§ EXERCISE DETAILS
After locating the line that contains "Task: Toggle the" in the records below, write out exactly that line and each line after it through the one that contains "Given: Click the 45–50 mm last magenta swatch", and nothing else.

§ PROVIDED RECORDS
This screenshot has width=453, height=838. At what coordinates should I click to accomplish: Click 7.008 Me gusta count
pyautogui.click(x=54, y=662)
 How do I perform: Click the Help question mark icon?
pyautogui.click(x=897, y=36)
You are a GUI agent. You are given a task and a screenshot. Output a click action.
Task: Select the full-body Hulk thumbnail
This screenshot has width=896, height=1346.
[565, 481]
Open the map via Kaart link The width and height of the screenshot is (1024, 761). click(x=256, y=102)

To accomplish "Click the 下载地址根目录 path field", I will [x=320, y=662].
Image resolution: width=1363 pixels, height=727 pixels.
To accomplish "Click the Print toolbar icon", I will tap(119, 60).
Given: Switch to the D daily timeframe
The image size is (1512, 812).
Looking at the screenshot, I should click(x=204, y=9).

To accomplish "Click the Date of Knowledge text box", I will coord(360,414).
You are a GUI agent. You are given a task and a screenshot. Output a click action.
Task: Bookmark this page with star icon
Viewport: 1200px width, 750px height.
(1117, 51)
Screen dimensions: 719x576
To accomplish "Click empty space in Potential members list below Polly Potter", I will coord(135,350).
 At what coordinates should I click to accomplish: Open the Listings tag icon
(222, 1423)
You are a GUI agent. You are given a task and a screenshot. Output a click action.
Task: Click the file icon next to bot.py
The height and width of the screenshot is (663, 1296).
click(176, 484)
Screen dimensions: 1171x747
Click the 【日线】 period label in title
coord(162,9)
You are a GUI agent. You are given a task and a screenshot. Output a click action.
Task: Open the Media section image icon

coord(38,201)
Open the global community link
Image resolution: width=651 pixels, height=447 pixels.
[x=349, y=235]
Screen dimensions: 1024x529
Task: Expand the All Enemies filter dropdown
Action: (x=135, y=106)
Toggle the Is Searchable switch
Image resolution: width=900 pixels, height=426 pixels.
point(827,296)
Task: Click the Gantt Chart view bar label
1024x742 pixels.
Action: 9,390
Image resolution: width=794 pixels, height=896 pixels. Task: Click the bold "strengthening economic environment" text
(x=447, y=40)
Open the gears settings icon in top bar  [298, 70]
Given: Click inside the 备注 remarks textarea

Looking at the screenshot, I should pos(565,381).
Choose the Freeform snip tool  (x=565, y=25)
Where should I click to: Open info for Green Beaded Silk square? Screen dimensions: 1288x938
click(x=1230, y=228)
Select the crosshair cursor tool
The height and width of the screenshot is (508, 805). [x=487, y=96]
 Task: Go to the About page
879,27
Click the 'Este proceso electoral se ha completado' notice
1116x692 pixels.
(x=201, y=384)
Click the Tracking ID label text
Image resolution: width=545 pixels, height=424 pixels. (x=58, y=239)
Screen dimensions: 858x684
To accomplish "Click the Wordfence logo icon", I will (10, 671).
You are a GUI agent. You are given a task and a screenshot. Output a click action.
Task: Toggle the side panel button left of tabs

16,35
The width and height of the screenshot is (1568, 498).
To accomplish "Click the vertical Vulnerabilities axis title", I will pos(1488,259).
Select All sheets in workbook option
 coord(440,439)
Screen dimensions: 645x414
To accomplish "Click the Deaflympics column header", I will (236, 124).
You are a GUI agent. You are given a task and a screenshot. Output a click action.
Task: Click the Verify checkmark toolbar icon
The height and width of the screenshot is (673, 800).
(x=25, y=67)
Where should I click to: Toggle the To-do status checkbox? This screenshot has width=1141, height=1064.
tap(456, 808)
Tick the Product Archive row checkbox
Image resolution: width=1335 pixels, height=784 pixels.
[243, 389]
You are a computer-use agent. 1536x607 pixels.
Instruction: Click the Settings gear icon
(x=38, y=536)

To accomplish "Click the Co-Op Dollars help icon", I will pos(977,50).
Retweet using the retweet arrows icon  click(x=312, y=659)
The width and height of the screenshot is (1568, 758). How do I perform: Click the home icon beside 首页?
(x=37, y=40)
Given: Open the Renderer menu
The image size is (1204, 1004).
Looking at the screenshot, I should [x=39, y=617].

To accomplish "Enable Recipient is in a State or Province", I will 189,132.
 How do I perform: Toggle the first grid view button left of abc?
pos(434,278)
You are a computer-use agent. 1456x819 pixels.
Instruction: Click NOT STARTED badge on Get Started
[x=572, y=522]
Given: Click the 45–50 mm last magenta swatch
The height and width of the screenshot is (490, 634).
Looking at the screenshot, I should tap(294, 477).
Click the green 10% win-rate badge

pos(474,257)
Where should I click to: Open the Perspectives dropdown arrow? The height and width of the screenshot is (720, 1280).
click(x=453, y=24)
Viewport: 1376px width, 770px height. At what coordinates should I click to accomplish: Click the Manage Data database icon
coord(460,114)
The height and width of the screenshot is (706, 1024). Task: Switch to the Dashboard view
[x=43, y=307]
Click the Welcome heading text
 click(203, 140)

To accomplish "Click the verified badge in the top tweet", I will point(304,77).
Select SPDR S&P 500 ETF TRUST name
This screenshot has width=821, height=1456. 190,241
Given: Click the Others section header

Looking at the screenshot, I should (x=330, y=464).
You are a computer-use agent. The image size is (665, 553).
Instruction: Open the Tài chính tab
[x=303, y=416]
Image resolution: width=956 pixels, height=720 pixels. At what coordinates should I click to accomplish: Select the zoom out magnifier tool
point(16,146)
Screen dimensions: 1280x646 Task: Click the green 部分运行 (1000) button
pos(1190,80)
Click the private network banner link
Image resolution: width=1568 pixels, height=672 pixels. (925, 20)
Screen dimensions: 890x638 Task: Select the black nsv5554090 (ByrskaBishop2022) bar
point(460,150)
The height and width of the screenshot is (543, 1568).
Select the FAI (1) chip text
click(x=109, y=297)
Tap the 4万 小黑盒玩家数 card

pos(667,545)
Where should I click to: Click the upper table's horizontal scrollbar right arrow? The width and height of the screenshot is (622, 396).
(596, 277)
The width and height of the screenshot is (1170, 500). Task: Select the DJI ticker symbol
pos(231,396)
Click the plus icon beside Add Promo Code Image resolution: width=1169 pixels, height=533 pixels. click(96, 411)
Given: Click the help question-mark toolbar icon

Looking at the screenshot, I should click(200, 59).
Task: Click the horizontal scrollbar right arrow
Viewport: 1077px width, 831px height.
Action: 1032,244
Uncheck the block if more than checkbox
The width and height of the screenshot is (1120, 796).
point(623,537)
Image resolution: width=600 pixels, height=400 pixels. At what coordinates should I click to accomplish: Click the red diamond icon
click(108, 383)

§ YOUR RESPONSE
Task: Toggle the side panel button left of tabs

16,35
The width and height of the screenshot is (1568, 498).
To accomplish "Click the vertical Vulnerabilities axis title", I will pos(1488,259).
Select All sheets in workbook option
 coord(440,439)
Screen dimensions: 645x414
To accomplish "Click the Deaflympics column header", I will (236, 124).
You are a GUI agent. You are given a task and a screenshot. Output a click action.
Task: Click the Verify checkmark toolbar icon
The height and width of the screenshot is (673, 800).
(x=25, y=67)
Where should I click to: Toggle the To-do status checkbox? This screenshot has width=1141, height=1064.
tap(456, 808)
Tick the Product Archive row checkbox
Image resolution: width=1335 pixels, height=784 pixels.
[243, 389]
You are a computer-use agent. 1536x607 pixels.
Instruction: Click the Settings gear icon
(x=38, y=536)

To accomplish "Click the Co-Op Dollars help icon", I will pos(977,50).
Retweet using the retweet arrows icon  click(x=312, y=659)
The width and height of the screenshot is (1568, 758). How do I perform: Click the home icon beside 首页?
(x=37, y=40)
Given: Open the Renderer menu
The image size is (1204, 1004).
Looking at the screenshot, I should [x=39, y=617].

To accomplish "Enable Recipient is in a State or Province", I will 189,132.
 How do I perform: Toggle the first grid view button left of abc?
pos(434,278)
You are a computer-use agent. 1456x819 pixels.
Instruction: Click NOT STARTED badge on Get Started
[x=572, y=522]
Given: Click the 45–50 mm last magenta swatch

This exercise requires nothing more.